> **Aim**
Please reproduce every line of the records below word for word, omitting the pictures.

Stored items
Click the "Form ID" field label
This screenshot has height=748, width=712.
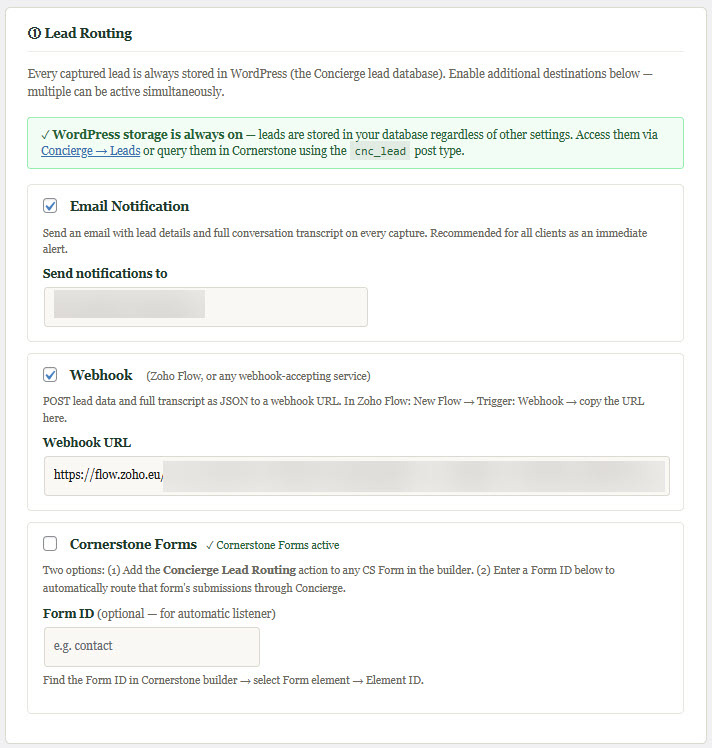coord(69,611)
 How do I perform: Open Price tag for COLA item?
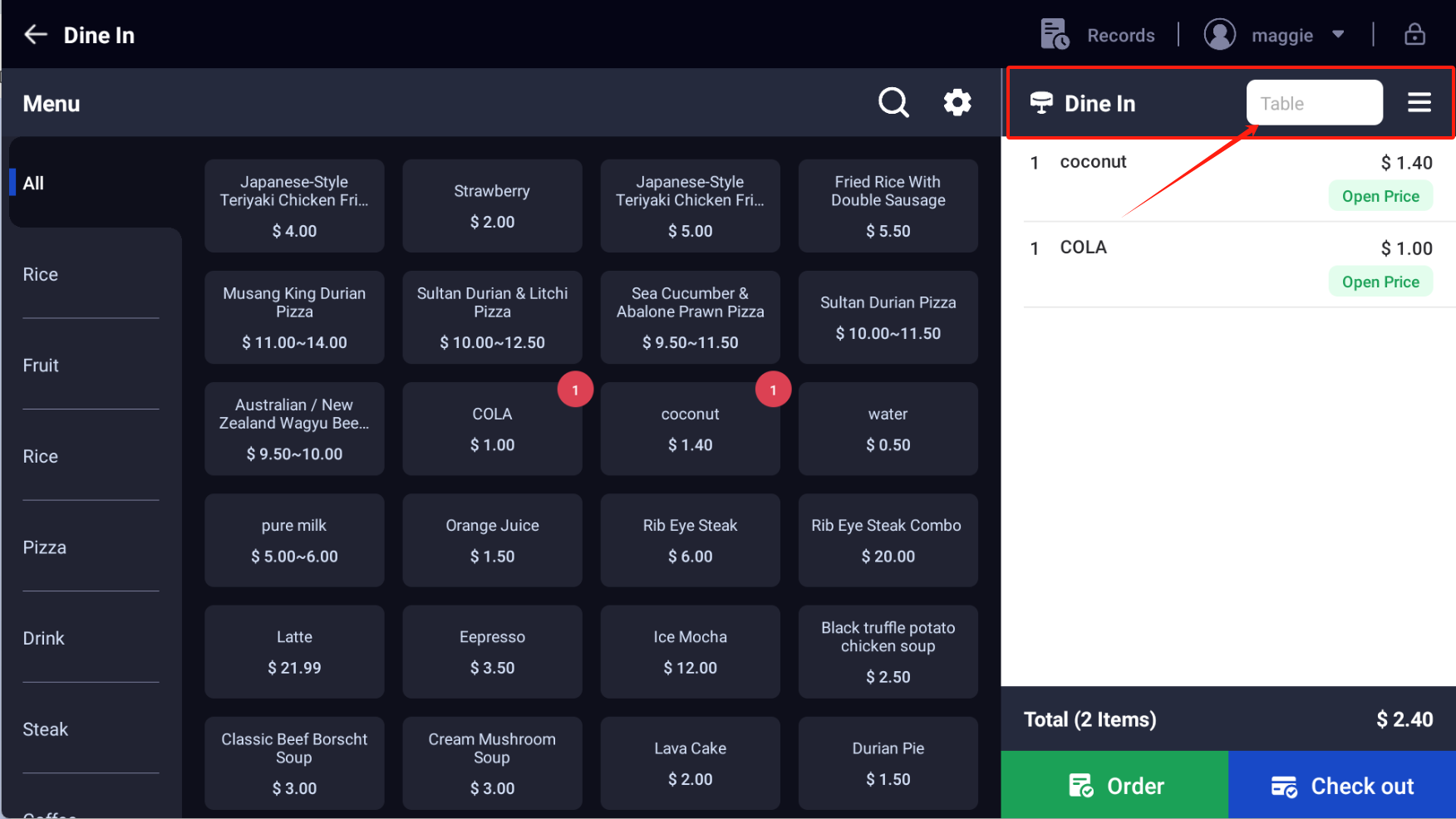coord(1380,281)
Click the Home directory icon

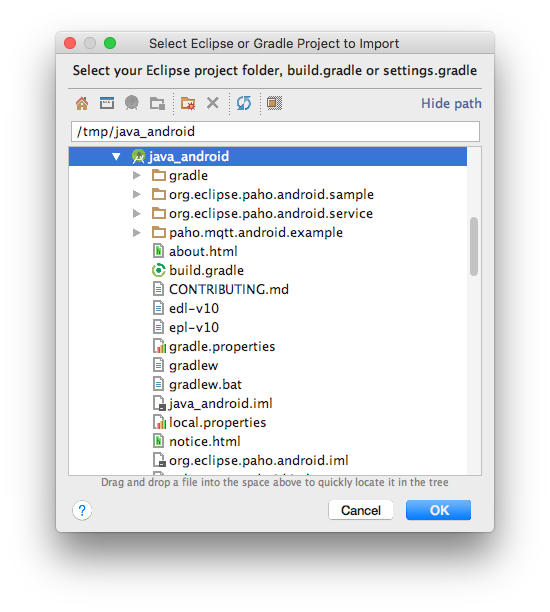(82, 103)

> **Complete response**
Click the "Form ID" field label
This screenshot has height=748, width=712.
coord(69,611)
 How do I perform: Open Price tag for COLA item?
coord(1380,281)
Click the Home directory icon

(82, 103)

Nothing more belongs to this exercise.